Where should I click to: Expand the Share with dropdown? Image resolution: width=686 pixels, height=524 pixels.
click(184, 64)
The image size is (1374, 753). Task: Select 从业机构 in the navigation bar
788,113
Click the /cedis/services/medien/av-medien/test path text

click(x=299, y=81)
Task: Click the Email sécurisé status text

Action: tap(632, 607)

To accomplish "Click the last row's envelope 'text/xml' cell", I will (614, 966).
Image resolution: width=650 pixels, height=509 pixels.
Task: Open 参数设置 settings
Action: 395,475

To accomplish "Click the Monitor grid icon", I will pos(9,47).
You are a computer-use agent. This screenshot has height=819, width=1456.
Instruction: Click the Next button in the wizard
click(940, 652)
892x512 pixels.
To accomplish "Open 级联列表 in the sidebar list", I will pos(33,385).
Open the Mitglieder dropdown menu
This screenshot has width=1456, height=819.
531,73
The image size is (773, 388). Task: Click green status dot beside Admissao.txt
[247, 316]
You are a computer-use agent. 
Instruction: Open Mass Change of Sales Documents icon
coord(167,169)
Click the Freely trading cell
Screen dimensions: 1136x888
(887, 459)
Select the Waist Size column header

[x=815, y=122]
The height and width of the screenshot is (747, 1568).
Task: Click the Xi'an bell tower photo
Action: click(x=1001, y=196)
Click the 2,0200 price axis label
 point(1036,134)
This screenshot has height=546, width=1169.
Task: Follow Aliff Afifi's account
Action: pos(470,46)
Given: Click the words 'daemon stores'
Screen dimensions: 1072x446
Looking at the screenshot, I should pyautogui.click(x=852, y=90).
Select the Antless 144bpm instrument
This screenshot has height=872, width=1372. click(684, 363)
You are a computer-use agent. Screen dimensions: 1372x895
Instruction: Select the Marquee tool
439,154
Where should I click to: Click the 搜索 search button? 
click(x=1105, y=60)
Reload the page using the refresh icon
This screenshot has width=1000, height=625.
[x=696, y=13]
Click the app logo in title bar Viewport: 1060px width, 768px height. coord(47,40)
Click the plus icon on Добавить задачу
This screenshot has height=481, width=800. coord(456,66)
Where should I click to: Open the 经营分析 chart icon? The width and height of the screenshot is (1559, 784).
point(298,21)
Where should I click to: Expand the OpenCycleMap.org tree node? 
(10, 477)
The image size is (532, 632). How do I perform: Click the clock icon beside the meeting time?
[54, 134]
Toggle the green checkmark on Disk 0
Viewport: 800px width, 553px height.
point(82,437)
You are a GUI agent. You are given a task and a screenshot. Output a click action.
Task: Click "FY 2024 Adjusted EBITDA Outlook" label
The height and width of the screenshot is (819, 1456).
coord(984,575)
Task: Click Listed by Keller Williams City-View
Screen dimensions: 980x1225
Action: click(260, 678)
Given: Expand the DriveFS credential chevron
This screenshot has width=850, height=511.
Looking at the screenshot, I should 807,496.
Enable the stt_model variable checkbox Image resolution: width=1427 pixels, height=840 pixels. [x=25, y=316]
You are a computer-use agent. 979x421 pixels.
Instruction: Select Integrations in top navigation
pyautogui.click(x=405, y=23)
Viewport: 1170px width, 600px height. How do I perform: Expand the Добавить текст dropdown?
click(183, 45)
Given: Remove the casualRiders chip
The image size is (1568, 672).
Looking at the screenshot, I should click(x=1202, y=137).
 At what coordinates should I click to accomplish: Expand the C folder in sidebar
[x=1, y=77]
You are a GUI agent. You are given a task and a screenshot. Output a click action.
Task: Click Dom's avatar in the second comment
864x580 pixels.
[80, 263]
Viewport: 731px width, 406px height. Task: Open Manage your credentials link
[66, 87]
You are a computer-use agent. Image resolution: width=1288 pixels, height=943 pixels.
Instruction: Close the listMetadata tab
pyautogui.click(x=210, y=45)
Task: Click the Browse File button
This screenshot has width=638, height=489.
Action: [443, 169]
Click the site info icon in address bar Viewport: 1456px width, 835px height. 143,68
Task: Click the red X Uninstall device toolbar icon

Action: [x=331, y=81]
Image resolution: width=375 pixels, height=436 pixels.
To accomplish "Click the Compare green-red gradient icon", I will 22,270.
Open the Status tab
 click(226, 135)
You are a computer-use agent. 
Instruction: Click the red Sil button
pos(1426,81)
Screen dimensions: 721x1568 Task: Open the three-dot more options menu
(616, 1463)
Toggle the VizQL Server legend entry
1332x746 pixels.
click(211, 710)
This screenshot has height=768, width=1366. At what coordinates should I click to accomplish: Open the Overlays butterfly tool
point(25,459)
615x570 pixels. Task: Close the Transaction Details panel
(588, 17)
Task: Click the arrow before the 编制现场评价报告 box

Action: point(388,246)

========

▶ [Problem description]:
Count the lines in the records above that contain the string "dropdown". Case counts. Reply with the number alone.

▶ [Finished answer]:
3